- Command line tool for error-tolerant short read mapping using the Burrows-Wheeler transform (BWT), with FM-indexing, suffix tree search, and heuristics that prune branches at search time.
- See Bioinformatics Report.pdf and Presentation.pdf for detailed project explanation.
Sequence alignment: https://en.wikibooks.org/wiki/Next_Generation_Sequencing_(NGS)/Alignment
BWT for sequence alignment: http://bioinformatics.oxfordjournals.org/content/25/14/1754.long
We have included reference genome files and read files containing a random sample of 100 aligned reads for 3 different viruses. These genomes and reads are real data taken from the NCBI’s Sequence Read Archive.
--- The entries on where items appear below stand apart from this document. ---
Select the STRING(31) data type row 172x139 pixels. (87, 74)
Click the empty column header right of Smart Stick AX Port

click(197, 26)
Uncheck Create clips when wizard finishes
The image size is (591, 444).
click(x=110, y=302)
The program files are described as follows:
-
bwt.py: Implementation of BWT and exact search.
-
align_reads.py: Takes a reference genome file and aligned reads file (and optional threshold level) as input. Uses our aligner to predict the positions of reads, and then compares them to the actual positions.
Usage:python align_reads.py <genome file name> <read file name> [-t <threshold level>]
-
search_bwt.py: Implementation of inexact search algorithm. Can map a single read.
Usage:python search_bwt.py [--no-indels] <reference_file> <read_file>
Here are our recommended usages to analyze our included data (with no -t flag, a default threshold of 3 is used):
python align_reads.py data/ebola_genome.fasta data/ebola_reads.fasta
python align_reads.py data/coronavirus_genome.fasta data/coronavirus_reads.fasta
python align_reads.py data/rsv_genome.fasta data/rsv_reads.fasta -t 7
python search_bwt.py test
(test example of read mapping)
Entire read files tend to be rather large; they can be found by going to http://www.ncbi.nlm.nih.gov/sra, searching for an organism/virus, filtering by “DNA” and “aligned data”, and clicking on a result and downloading the aligned reads from the run. You can also can download the SRA Toolkit to download results through a command line interface.
Implemented using Python 2.7. We ran our program on a MacBook; a more powerful machine will obviously speed up our results.